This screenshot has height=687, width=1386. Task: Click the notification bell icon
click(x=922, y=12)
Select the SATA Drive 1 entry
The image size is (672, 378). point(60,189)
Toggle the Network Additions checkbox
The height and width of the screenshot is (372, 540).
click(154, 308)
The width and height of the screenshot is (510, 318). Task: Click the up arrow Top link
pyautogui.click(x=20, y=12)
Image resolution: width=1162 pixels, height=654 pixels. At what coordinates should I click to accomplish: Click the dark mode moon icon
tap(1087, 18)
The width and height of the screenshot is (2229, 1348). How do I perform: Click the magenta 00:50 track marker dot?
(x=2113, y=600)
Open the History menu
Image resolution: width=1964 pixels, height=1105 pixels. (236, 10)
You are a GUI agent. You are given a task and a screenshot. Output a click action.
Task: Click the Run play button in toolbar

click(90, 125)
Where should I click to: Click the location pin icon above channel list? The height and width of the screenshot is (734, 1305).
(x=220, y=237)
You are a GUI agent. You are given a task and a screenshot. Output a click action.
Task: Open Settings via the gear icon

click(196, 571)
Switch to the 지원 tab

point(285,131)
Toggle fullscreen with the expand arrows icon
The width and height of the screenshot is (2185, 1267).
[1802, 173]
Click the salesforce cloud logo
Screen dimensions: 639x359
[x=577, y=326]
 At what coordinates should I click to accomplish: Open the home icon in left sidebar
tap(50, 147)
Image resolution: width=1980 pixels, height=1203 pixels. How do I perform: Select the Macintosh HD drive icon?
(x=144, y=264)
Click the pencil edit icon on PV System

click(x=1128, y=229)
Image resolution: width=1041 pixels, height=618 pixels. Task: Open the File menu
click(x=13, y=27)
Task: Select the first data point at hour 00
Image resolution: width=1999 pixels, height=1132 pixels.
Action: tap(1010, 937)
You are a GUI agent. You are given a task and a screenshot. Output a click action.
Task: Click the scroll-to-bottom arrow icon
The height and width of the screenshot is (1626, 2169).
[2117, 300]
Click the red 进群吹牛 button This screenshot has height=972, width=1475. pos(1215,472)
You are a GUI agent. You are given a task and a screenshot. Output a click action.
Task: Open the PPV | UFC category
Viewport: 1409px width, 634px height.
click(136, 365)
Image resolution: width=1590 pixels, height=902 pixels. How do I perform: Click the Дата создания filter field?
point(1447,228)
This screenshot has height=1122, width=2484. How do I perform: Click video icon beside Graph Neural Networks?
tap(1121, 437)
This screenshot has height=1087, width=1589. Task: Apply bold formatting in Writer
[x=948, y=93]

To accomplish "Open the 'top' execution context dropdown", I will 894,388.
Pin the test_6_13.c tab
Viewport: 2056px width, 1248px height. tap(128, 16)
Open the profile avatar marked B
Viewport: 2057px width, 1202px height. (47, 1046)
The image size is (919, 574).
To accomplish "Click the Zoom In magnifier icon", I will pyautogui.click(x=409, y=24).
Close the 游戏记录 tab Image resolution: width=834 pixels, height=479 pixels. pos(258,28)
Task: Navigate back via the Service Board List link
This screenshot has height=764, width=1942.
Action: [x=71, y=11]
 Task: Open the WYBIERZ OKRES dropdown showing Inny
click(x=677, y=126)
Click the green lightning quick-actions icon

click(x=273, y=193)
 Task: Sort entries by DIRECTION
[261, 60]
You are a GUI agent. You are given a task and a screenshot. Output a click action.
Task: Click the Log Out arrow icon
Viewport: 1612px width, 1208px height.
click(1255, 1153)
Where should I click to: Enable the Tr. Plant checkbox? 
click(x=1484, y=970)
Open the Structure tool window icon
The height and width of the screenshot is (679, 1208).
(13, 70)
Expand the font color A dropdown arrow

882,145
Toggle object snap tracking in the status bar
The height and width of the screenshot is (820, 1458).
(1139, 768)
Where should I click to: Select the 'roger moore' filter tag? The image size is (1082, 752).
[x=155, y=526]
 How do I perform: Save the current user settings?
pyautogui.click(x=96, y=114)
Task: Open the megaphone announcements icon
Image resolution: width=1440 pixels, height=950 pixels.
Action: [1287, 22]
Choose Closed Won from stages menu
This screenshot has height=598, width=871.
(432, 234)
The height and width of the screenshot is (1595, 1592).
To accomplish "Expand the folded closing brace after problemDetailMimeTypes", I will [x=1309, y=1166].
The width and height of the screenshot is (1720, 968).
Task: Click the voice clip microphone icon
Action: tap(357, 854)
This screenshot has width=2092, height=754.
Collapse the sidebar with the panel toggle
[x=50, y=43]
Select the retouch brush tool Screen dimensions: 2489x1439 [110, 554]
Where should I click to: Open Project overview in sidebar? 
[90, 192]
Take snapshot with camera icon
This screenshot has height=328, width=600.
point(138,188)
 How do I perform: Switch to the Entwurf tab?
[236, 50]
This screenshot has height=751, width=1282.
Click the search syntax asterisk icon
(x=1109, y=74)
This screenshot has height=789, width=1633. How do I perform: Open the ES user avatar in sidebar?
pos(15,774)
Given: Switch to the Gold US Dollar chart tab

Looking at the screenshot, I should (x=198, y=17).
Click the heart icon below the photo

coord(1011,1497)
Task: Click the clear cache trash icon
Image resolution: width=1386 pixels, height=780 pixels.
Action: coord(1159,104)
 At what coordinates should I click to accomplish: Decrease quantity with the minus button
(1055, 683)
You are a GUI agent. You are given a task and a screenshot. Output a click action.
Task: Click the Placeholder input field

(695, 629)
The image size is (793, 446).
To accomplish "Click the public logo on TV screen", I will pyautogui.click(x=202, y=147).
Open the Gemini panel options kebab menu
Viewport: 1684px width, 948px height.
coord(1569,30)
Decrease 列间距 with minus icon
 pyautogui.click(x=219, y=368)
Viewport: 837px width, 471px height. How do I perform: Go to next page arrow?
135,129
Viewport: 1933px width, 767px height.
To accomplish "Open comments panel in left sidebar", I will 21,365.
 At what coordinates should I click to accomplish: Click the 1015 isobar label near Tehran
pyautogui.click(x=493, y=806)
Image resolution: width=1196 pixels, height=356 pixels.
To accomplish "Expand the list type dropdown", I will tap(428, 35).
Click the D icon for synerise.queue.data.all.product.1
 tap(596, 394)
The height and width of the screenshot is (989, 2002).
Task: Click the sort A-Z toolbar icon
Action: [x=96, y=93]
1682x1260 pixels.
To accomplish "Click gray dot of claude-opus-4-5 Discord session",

....

§ **PROBLEM TO SOLVE**
Give again, word for word, every line of the listing above from the one with "Task: Click the Log Out arrow icon" to the one with "The height and width of the screenshot is (1595, 1592).", both inclusive, and nothing beyond them.

§ **EXERCISE SOLUTION**
Task: Click the Log Out arrow icon
Viewport: 1612px width, 1208px height.
click(1255, 1153)
Where should I click to: Enable the Tr. Plant checkbox? 
click(x=1484, y=970)
Open the Structure tool window icon
The height and width of the screenshot is (679, 1208).
(13, 70)
Expand the font color A dropdown arrow

882,145
Toggle object snap tracking in the status bar
The height and width of the screenshot is (820, 1458).
(1139, 768)
Where should I click to: Select the 'roger moore' filter tag? The image size is (1082, 752).
[x=155, y=526]
 How do I perform: Save the current user settings?
pyautogui.click(x=96, y=114)
Task: Open the megaphone announcements icon
Image resolution: width=1440 pixels, height=950 pixels.
Action: [1287, 22]
Choose Closed Won from stages menu
This screenshot has height=598, width=871.
(432, 234)
The height and width of the screenshot is (1595, 1592).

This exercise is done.